These data support POSTN as an important metastasis mediator secreted by VHL-KO cells that promotes the EMT and motility in VHL-WT cells, as well as the destruction of adjacent blood vessels (Fig. 7a). Thus, targeted blockade of POSTN appears to be a promising approach to inhibit the deadly metastatic process in ccRCC.

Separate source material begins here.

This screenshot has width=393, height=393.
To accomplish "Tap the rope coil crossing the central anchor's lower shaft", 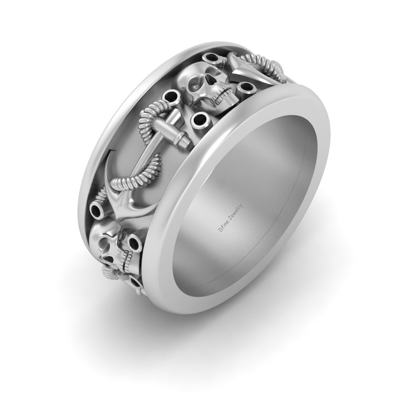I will click(x=131, y=178).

Paracrine action of POSTN in the collaborative metastasis model between VHL- and VHL + cells. a A summary of the pro-metastatic paracrine functions mediated by POSTN. b The cooperative metastatic mechanism uncovered paracrine-promoting interactions between VHL-KO and VHL-WT cells, mediated by POSTN, at the tumor proper and the intravasation step (1) of the metastatic cascade. The potential impact of the cooperative metastatic mechanism on downstream steps of the cascade, such as cell survival in the circulation (step 2), and metastatic colonization (step 3) requires further investigation
In this study, our VHL-deleted RCC models reveal a novel metastatic mechanism that relies on cooperative interactions between two distinct populations of tumor cells: VHL-KO (VHL−) and VHL-WT (VHL+) cells (Fig. 7b). VHL-KO cells displayed an EMT and highly motile phenotype, but grow poorly in vivo. However, VHL-KO cells induced an aggressive behavior in VHL-WT cells that promoted their fervent metastasis. Many of the metastatic phenotypes of our preclinical models were observed in clinical tumor specimens, including VHL loss resulting in the upregulation of HIF-1α and POSTN. These results lend credibility to a cooperative mechanism of metastasis operating in human ccRCC. This discovery of a novel cooperative metastatic mechanism and demonstration of the critical mediators of its crosstalk opens up novel therapeutic avenues to control ccRCC metastasis.
Discussion
In RCC and other epithelial cancers, metastasis is the major cause of mortality. The complex nature of metastasis, coupled with an incomplete understanding of its mechanism, pose significant challenges to devising effective treatments. For the past three decades, the progression model has been the common, prevailing concept for how metastasis occurs.46 This model postulates that multiple progressive mutational events occur to enable a small fraction of cells to acquire full metastatic potential. Subsequent studies showed that clonal evolution and selection can enhance not only metastatic potential but also achieve metastatic site specificity.47,48 The cooperative model of metastasis uncovered here proposes a different mechanism in which active crosstalk between two populations of tumor cells is needed to achieve metastasis.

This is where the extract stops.